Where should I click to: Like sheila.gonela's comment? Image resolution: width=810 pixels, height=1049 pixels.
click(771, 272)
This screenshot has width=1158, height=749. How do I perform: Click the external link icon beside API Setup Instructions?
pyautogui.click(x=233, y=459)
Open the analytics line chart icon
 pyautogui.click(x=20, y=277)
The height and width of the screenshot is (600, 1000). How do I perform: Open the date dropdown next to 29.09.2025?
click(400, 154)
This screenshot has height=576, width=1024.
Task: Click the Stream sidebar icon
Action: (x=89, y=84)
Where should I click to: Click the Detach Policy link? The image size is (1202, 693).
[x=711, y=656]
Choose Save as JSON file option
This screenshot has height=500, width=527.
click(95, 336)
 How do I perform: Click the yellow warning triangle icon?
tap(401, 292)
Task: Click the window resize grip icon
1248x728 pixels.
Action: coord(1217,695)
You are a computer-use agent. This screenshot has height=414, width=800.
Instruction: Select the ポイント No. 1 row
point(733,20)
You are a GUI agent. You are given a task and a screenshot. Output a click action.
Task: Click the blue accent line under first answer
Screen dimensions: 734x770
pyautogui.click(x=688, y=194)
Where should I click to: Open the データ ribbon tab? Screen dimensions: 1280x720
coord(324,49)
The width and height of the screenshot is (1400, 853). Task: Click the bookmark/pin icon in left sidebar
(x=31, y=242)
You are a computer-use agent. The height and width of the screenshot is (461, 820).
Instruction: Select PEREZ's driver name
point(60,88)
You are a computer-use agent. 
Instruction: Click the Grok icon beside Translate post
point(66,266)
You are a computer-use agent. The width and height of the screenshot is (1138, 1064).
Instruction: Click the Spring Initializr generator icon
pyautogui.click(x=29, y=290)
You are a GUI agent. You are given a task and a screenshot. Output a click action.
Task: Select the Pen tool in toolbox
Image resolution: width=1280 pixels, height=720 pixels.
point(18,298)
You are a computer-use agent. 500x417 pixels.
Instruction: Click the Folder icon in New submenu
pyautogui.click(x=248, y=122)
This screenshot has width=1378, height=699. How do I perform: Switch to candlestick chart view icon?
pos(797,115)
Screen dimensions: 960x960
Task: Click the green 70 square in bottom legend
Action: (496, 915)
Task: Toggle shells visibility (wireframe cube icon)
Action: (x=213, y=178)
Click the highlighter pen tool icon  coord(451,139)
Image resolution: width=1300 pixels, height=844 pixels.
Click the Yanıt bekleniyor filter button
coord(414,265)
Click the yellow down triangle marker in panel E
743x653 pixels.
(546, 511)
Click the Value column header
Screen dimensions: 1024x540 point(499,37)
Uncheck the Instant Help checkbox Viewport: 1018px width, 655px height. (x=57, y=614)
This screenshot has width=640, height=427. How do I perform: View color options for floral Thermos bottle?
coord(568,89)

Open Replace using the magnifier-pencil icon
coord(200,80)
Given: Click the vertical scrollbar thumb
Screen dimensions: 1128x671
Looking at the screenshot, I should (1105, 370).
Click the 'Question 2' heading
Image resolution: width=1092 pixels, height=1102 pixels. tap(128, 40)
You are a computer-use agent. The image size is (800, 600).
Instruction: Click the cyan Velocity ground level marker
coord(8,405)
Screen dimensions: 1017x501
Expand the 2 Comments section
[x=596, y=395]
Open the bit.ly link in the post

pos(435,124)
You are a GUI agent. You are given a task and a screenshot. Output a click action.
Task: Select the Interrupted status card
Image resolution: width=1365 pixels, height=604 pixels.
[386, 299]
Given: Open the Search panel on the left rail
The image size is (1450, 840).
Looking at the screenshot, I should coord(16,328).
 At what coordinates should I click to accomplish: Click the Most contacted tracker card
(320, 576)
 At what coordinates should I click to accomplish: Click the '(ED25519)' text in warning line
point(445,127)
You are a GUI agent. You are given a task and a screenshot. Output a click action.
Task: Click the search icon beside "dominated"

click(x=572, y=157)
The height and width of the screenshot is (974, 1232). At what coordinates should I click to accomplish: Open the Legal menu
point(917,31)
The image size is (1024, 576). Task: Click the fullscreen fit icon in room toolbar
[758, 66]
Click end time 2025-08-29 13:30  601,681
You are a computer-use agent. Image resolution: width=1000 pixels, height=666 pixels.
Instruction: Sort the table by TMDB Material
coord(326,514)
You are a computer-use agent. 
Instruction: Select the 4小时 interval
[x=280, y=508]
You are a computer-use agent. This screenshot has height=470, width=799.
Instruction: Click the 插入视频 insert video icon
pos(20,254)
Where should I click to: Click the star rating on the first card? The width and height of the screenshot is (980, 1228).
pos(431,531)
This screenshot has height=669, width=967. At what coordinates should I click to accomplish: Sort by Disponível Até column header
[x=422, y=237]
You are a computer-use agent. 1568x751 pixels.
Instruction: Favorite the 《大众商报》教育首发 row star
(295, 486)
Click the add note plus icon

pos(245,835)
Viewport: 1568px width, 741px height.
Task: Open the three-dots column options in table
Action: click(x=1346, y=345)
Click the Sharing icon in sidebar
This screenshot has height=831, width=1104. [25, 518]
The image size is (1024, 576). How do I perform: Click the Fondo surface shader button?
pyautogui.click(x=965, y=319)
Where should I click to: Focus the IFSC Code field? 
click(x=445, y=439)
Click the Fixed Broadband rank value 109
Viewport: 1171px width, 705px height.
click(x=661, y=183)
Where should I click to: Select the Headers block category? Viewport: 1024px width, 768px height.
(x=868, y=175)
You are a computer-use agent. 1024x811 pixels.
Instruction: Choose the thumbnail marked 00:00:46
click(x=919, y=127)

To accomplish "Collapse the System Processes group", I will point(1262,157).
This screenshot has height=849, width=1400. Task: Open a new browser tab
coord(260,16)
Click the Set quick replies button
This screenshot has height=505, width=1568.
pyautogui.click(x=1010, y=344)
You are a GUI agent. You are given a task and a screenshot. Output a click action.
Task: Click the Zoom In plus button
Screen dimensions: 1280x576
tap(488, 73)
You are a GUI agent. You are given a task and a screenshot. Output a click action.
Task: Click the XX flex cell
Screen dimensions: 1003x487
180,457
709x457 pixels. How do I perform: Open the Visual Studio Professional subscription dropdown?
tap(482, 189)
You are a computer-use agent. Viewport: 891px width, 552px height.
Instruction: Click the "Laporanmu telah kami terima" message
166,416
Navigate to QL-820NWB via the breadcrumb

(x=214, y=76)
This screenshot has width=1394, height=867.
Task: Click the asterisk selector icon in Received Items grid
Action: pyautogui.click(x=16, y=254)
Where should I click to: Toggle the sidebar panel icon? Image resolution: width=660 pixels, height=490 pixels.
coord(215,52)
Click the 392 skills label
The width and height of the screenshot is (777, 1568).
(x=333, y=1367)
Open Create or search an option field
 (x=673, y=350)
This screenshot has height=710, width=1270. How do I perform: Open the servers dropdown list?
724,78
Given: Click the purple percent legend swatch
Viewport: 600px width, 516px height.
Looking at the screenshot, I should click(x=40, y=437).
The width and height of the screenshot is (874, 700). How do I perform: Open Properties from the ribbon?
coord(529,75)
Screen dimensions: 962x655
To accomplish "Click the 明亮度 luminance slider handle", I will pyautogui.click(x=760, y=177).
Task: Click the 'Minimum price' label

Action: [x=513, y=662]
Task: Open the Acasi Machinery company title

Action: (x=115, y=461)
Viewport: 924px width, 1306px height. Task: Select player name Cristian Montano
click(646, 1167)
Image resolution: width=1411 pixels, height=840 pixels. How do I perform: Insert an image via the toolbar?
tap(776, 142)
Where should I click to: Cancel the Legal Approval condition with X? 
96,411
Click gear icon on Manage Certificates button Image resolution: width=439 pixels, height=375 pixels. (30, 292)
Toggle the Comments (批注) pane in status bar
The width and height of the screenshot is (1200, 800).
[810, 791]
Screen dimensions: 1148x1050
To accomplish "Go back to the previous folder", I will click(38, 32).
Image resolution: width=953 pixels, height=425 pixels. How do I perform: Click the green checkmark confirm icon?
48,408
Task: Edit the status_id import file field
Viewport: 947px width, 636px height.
◆ ◆ ◆ ◆
With "computer" as the search string, filter the records and return each line that has it.

ANSWER SPACE —
You are a computer-use agent. This screenshot has height=414, width=800.
You are a computer-use agent. The height and width of the screenshot is (461, 820).
You are a computer-use agent. 
You are a computer-use agent. The width and height of the screenshot is (1138, 1064).
You are a computer-use agent. 500x417 pixels.
You are a computer-use agent. The image size is (800, 600).
You are a computer-use agent. Image resolution: width=1000 pixels, height=666 pixels.
You are a computer-use agent. 
You are a computer-use agent. This screenshot has height=470, width=799.
You are a computer-use agent. 1568x751 pixels.
You are a computer-use agent. 1024x811 pixels.
You are a computer-use agent. Viewport: 891px width, 552px height.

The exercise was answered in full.